[Opening Data supplied section]
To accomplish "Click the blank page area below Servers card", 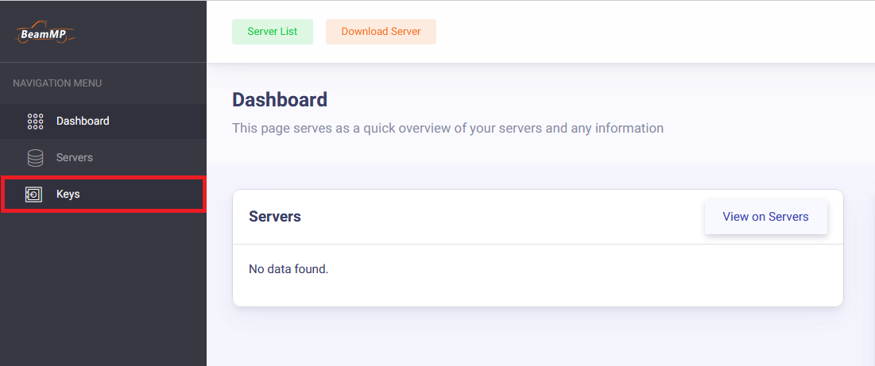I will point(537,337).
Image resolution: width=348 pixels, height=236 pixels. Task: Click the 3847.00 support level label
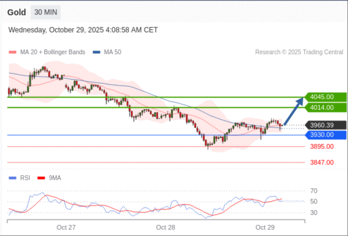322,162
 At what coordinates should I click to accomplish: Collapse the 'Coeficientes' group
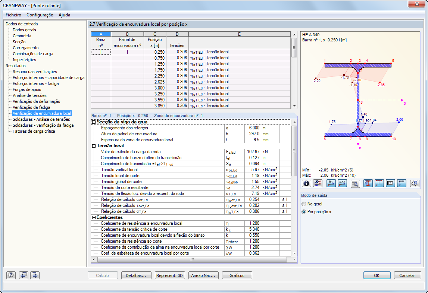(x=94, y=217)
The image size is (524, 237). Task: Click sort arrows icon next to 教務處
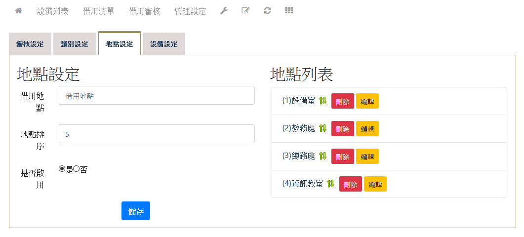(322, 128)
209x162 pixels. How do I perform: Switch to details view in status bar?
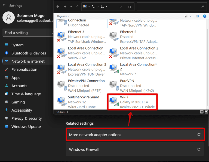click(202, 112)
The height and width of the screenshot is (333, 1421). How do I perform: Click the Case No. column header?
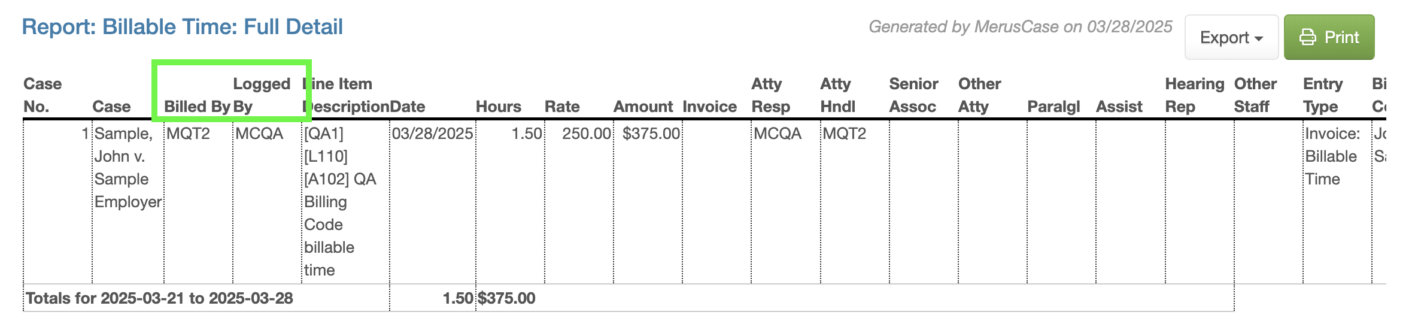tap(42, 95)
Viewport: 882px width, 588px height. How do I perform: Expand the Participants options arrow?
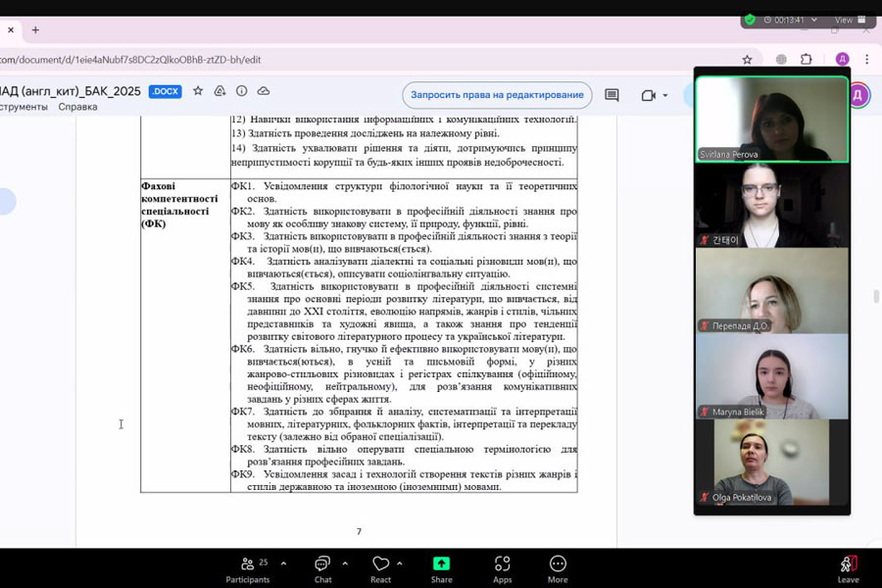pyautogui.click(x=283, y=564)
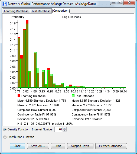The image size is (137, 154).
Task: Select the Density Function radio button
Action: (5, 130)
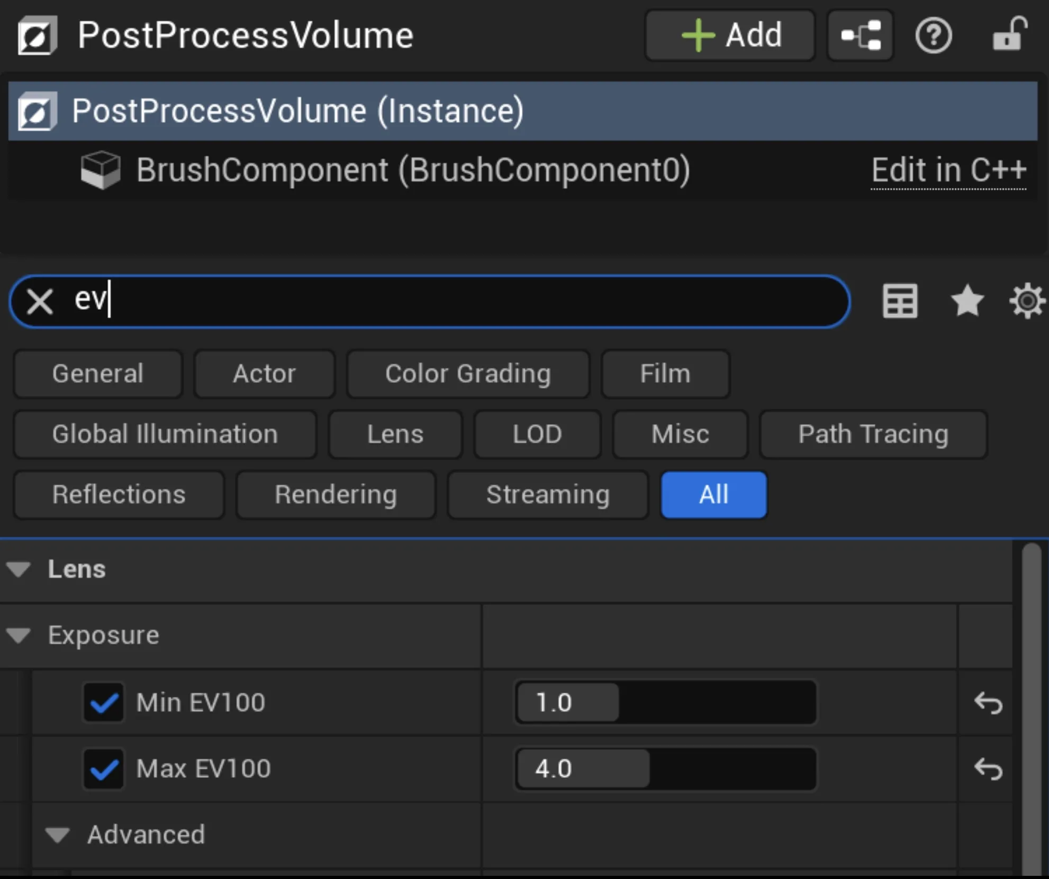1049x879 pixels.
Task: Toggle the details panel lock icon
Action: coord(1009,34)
[Closing Data supplied section]
[Opening Data supplied section]
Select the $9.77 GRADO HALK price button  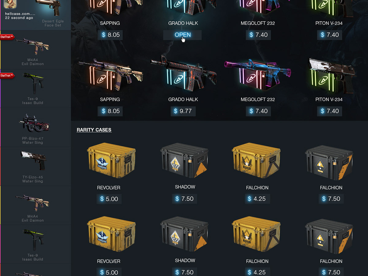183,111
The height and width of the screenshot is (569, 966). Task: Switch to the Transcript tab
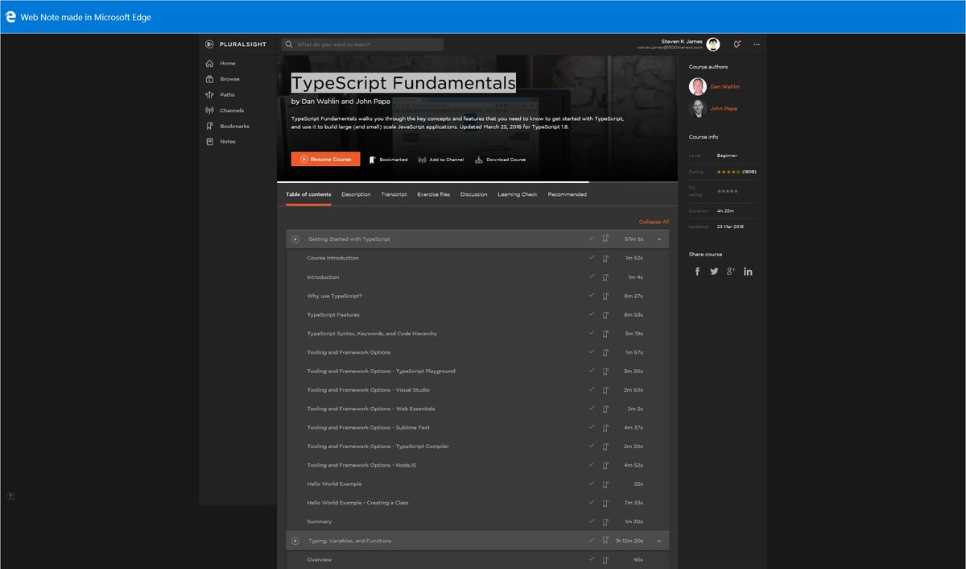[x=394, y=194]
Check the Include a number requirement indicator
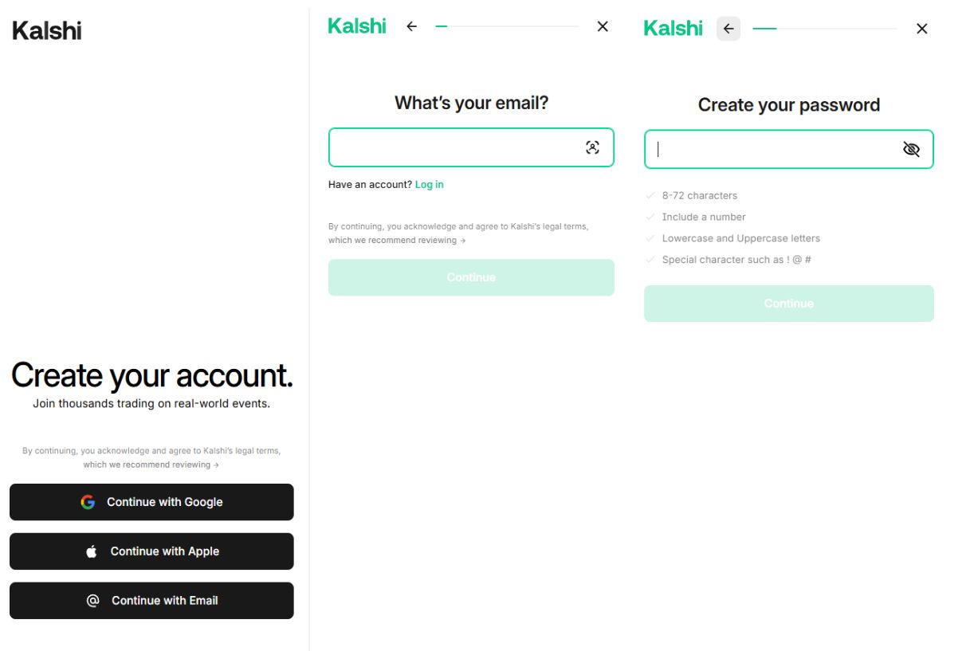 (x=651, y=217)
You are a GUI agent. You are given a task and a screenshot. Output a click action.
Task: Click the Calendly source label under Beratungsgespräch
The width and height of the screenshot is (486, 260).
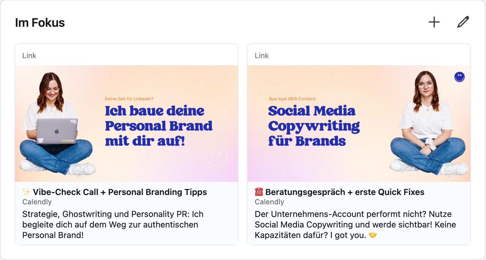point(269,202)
[Closing Data supplied section]
[Opening Data supplied section]
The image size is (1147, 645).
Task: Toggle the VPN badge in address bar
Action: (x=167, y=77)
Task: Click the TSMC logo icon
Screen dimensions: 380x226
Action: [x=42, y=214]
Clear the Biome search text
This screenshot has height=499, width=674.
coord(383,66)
[Closing Data supplied section]
◆ Required work: The copy should hold only the lines from the one with "The height and width of the screenshot is (569, 966)." through the one with "You are a GUI", exactly as they stand above. Leave out the pictures.

◆ Exercise result:
The height and width of the screenshot is (569, 966). Task: Switch to the Transcript tab
[x=394, y=194]
Check the Include a number requirement indicator
 (x=651, y=217)
You are a GUI agent. You are given a task and a screenshot. Output a click action.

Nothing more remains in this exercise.